Malgré ce contexte particulièrement favorable, l'appétit d'Engie pour les renouvelables pourrait se heurter à un obstacle de taille : le raccordement au réseau électrique, qui « constitue un vrai goulet d'étranglement », selon Emmanuel Sbravati.
À tel point que le critère numéro un pour développer un projet solaire ou éolien au Texas ne repose plus sur les conditions venteuses et d'ensoleillement d'un terrain, mais sur la possibilité de se raccorder plus facilement au réseau, dans des zones où les grands concurrents, comme Enel et Iberdrola, ne sont pas déjà positionnés.
« C'est un angle mort de l'IRA. Le plan ne permet pas de tirer des lignes électriques massivement », regrette Franck Demaille.
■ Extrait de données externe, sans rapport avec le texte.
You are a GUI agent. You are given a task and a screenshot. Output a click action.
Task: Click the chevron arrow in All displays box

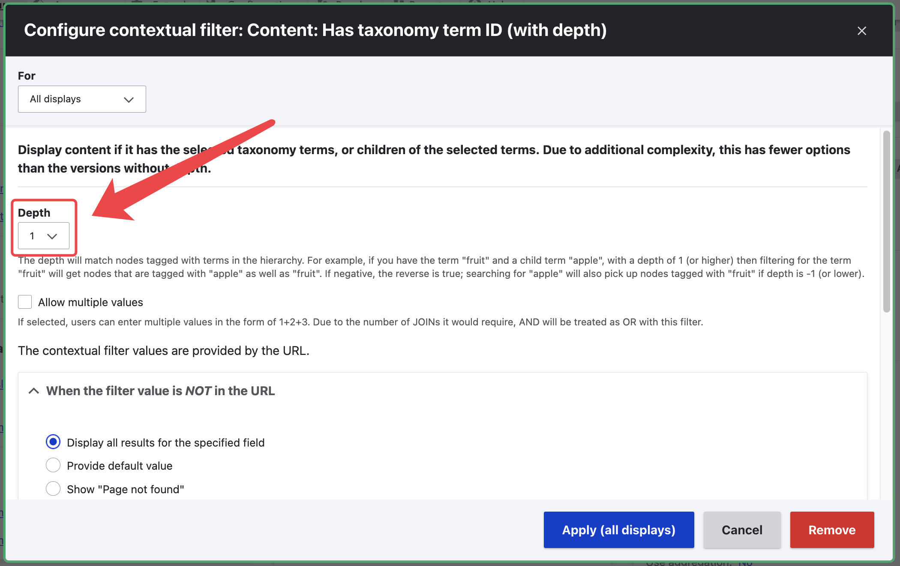coord(129,100)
De plus, si les panneaux solaires et les éoliennes sont globalement bien acceptés par les populations locales, ce n'est pas le cas des lignes à haute tension, dont les retombées économiques pour les territoires sont beaucoup plus faibles.
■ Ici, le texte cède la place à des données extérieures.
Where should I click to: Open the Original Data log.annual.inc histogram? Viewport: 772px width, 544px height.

Au Texas, Engie ne pourra pas, non plus, développer des centrales solaires ou éoliennes sur les zones qui présentent encore des ressources en hydrocarbures. Ces dernières apportent encore bien plus de revenus aux propriétaires terriens, dont l'arbitrage reste principalement économique.
Engie a développé un système de stockage sur batteries de 100 mégawatts sur le comté de Hill (Texas). C'est l'un de ses tout premiers sites de stockage d'électricité dans le monde. Couplé à un logiciel, il permet d'envoyer automatiquement des électrons sur le réseau et d'en retirer selon les besoins du marché. Au Texas, où la pénétration des énergies renouvelables dans le mix de production est déjà supérieure à 35%, ces outils de flexibilité vont devenir de plus en plus prisés. Leur déploiement à grande échelle devient possible grâce à la baisse des coûts liée à la forte demande de l'industrie automobile. Lors de ses résultats annuels, le groupe a annoncé viser 10 GW de capacités de stockage sur batteries à l'horizon 2030. Environ la moitié sera développée aux États-Unis. « Le challenge numéro 1 consistera à se défaire de la dépendance aux matériaux critiques. Des recherches sont notamment en cours sur les batteries au sodium, qui est plus répandu et abondant », indique Camille Chardonnet, cheffe de projet chez Engie.Le stockage d'électricité sur batteries prêt à décoller
(Photos : Juliette Raynal pour La Tribune)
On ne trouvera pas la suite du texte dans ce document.